_WHAT IS REQUIRED:_
Return exactly the lines from the "2576x1431 pixels." line through the last line of the entries below. Include no pictures.

LISTED RECORDS Block Start

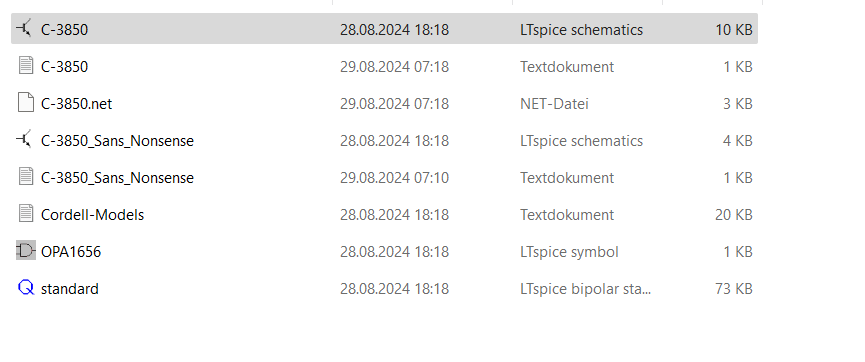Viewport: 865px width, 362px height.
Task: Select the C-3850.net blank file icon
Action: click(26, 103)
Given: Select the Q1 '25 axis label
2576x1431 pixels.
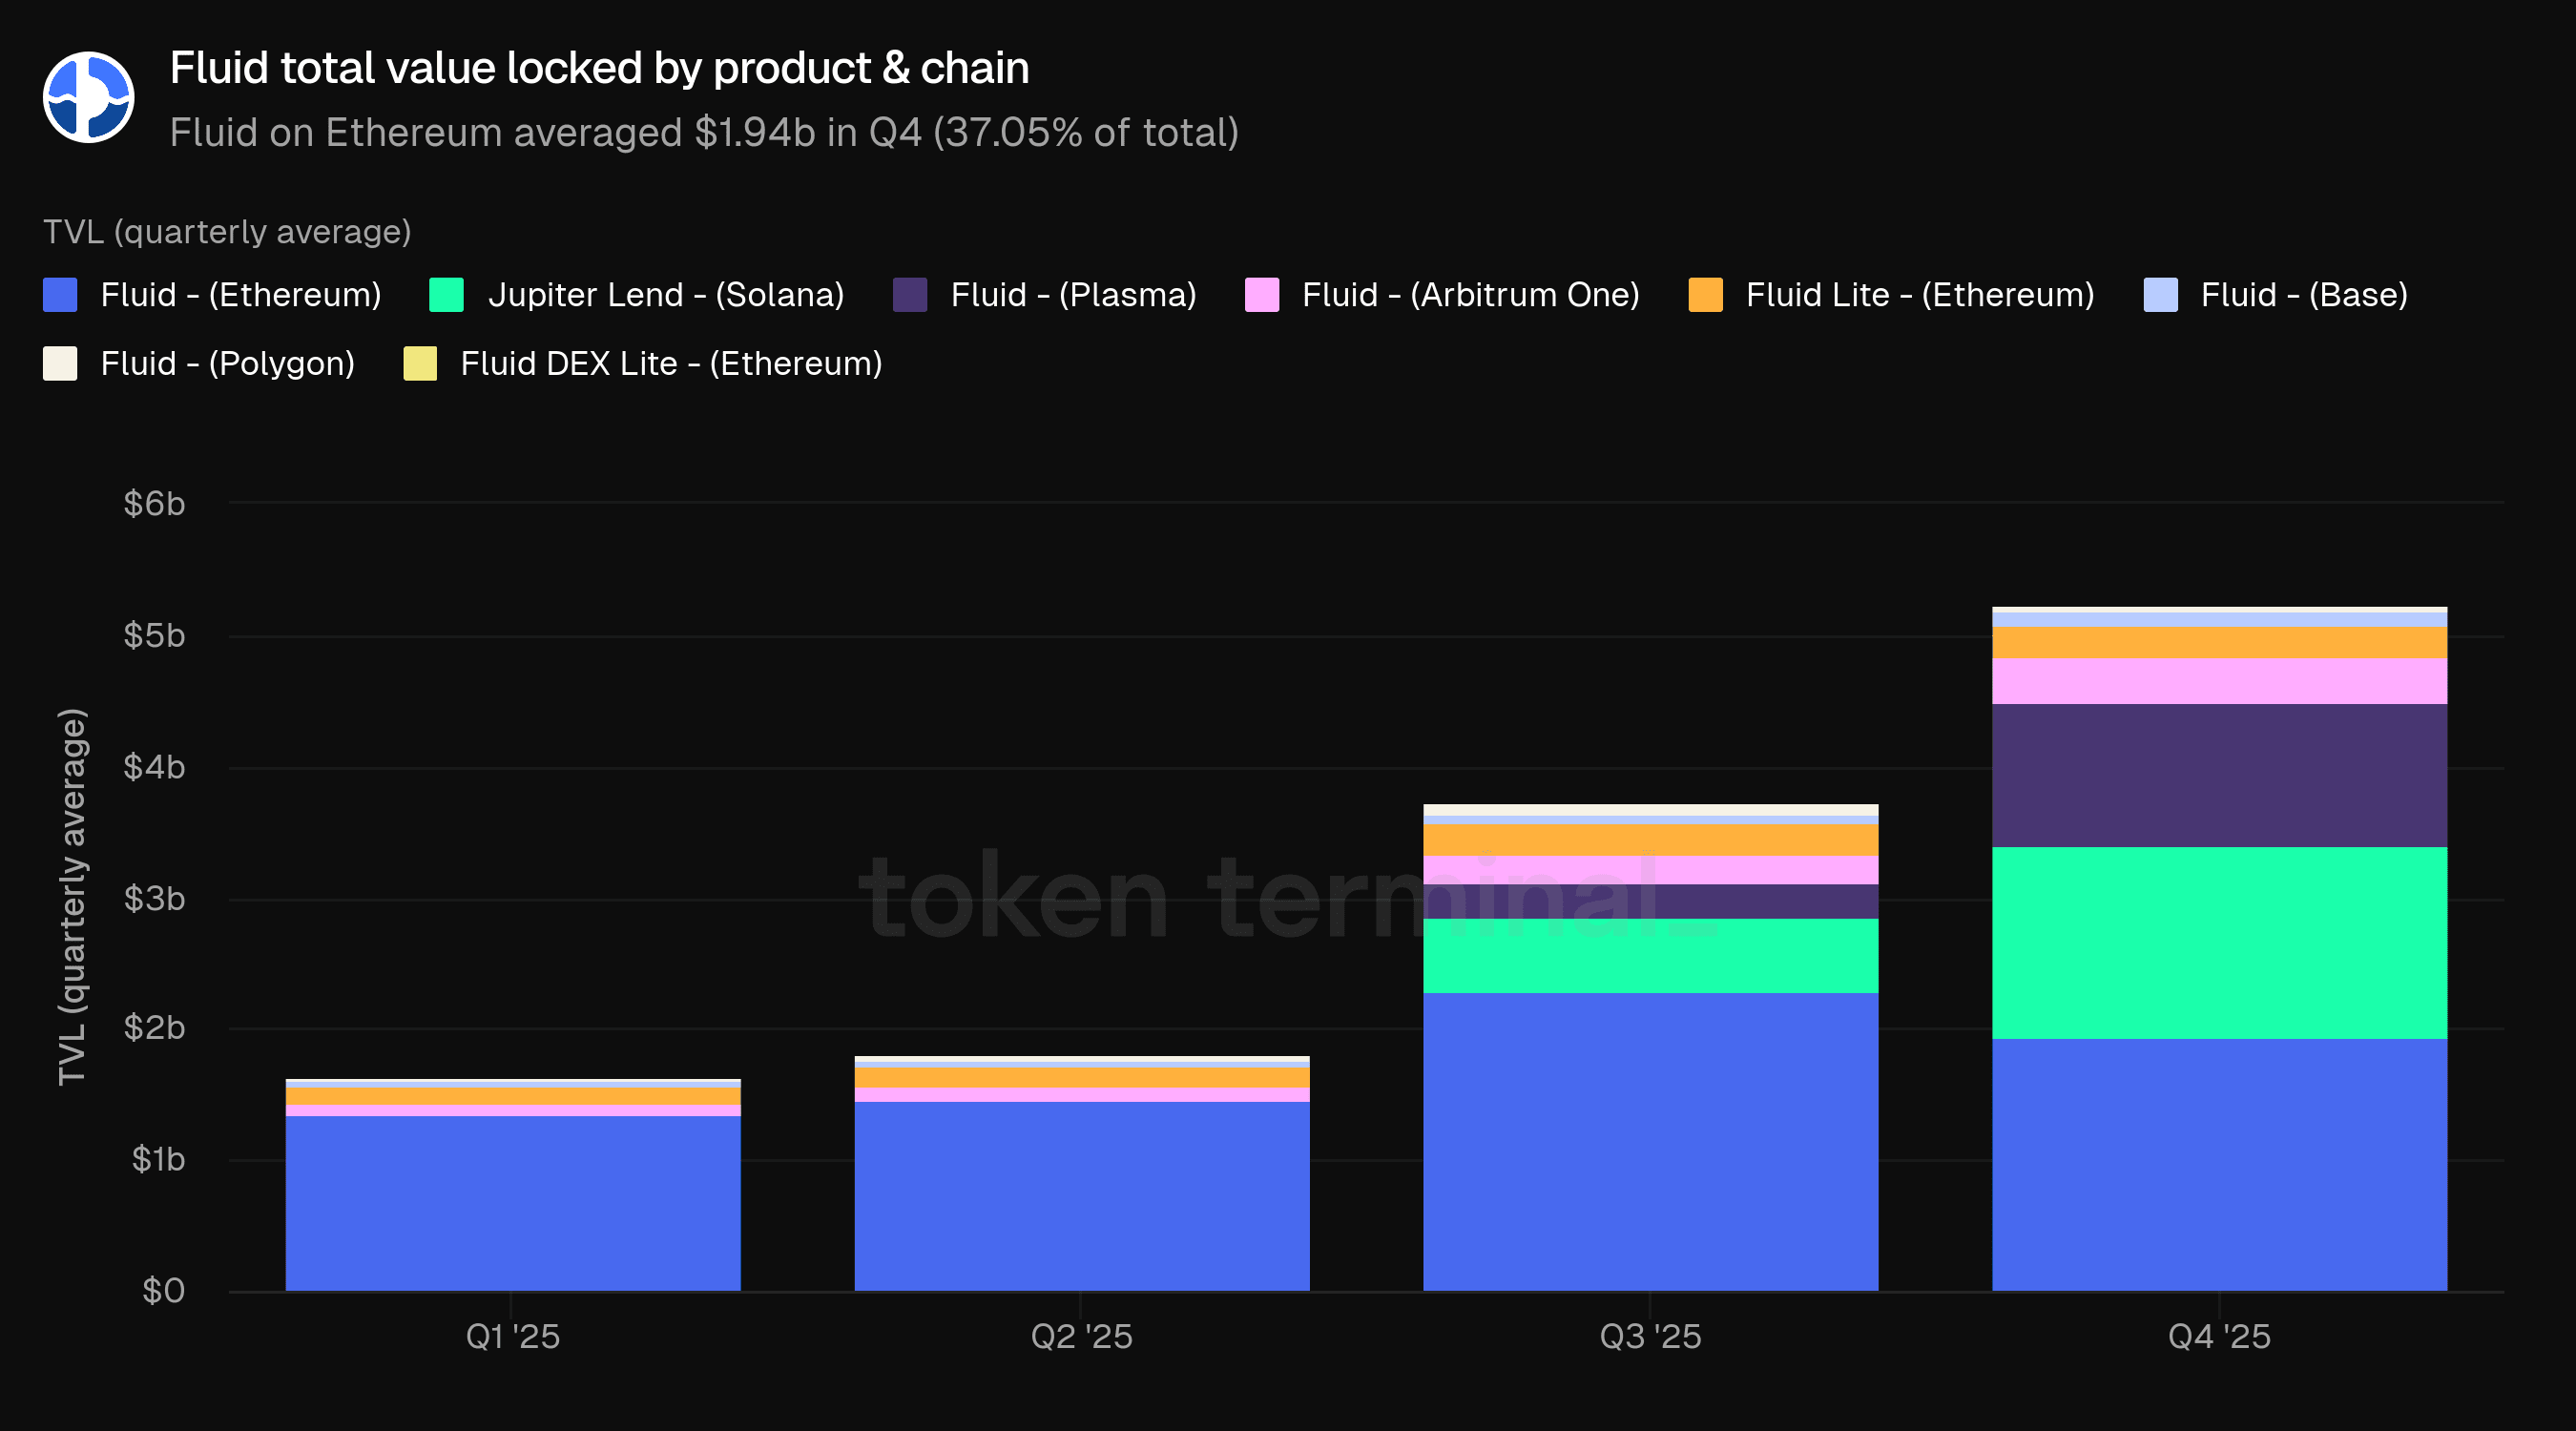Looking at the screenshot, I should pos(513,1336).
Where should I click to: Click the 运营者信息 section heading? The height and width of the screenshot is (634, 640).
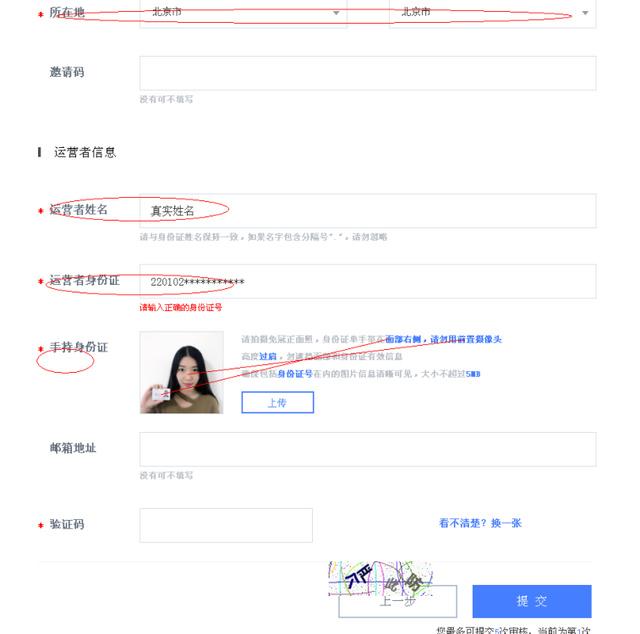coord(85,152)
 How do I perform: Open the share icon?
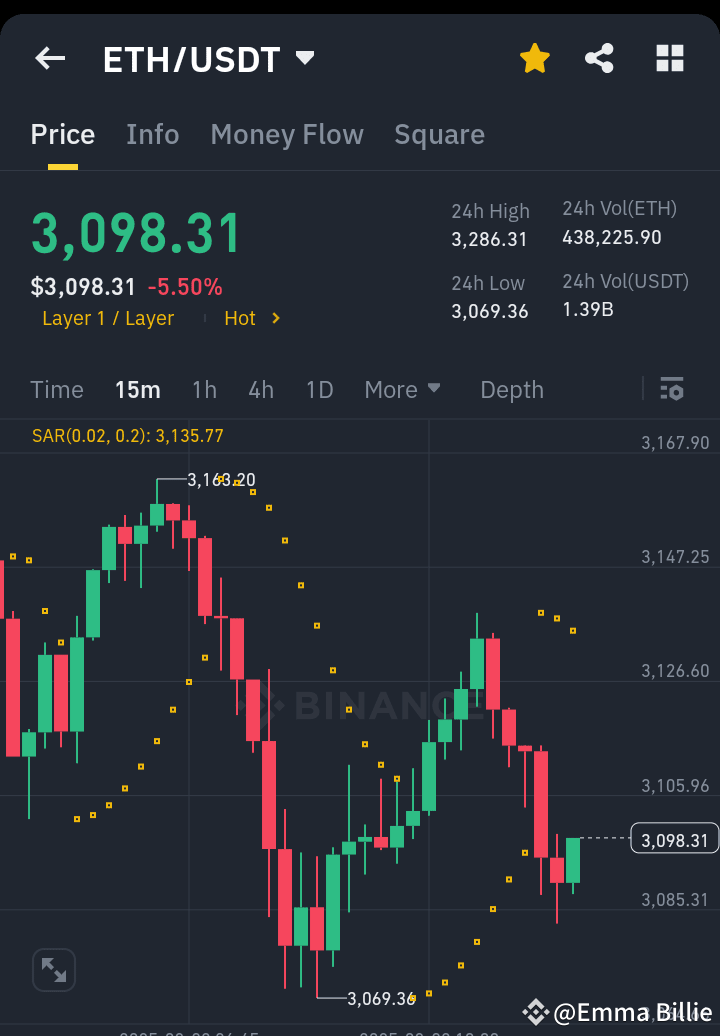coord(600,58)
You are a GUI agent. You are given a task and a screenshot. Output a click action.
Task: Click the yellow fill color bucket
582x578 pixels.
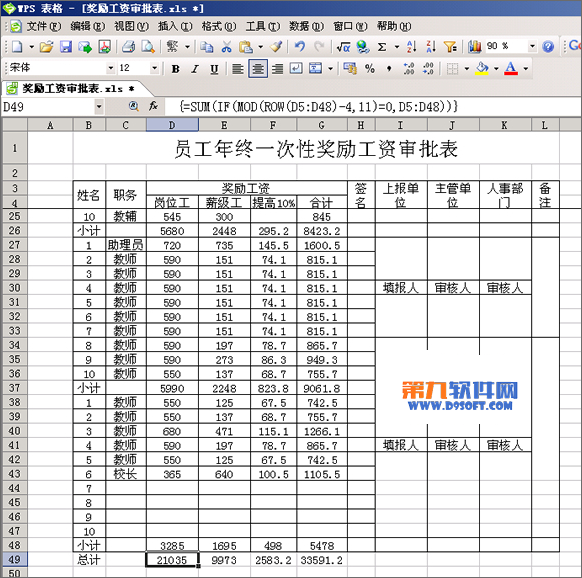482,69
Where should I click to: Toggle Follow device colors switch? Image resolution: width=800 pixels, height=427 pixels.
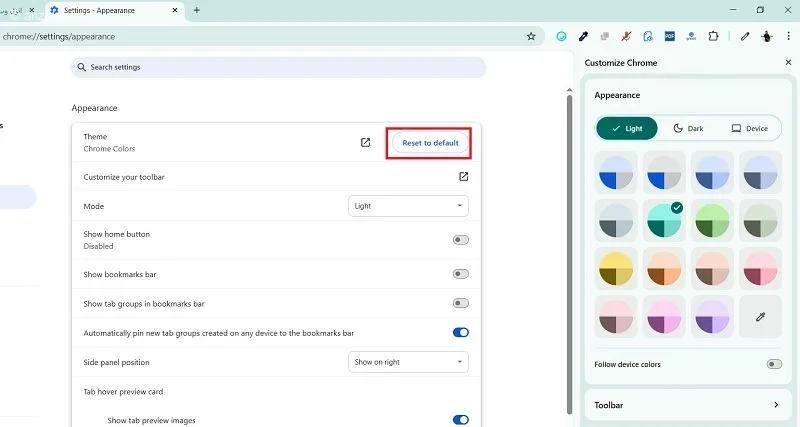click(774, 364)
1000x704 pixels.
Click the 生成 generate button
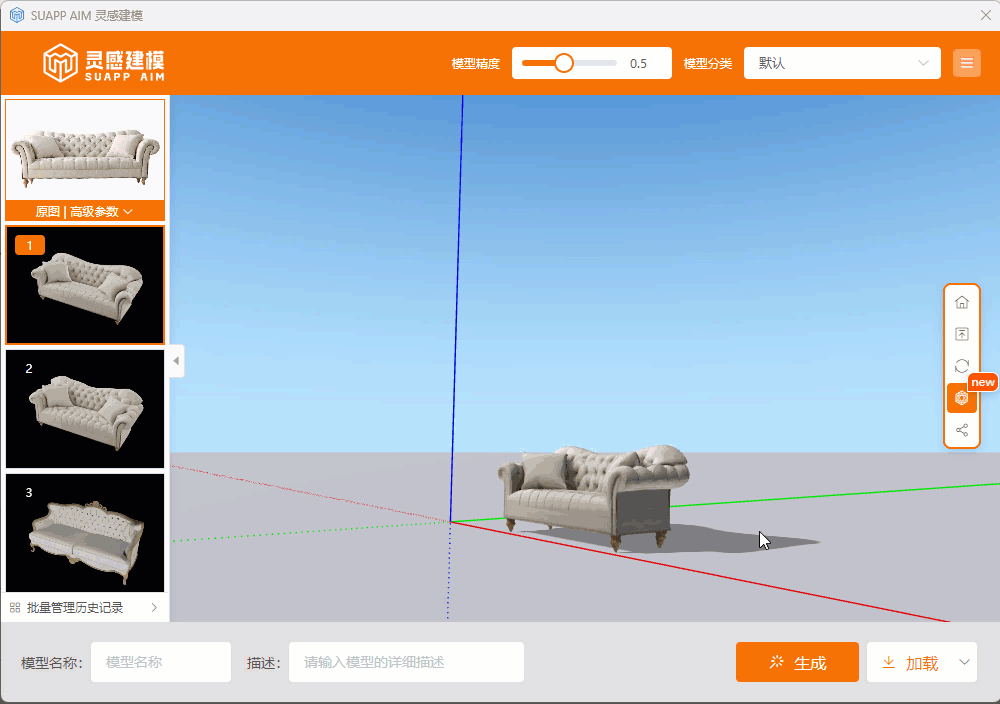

LISTED RECORDS Block End

_OUTPUT FOR THIS TASK:_
2576x1431 pixels.
Looking at the screenshot, I should pos(513,1336).
Where should I click to: Click the 运营者信息 section heading? The height and width of the screenshot is (634, 640).
coord(85,152)
 How do I perform: Open the share icon?
coord(600,58)
You are a GUI agent. You are given a task and a screenshot. Output a click action.
Task: Click the yellow fill color bucket
582x578 pixels.
482,69
Where should I click to: Toggle Follow device colors switch? Image resolution: width=800 pixels, height=427 pixels.
click(774, 364)
1000x704 pixels.
Click the 生成 generate button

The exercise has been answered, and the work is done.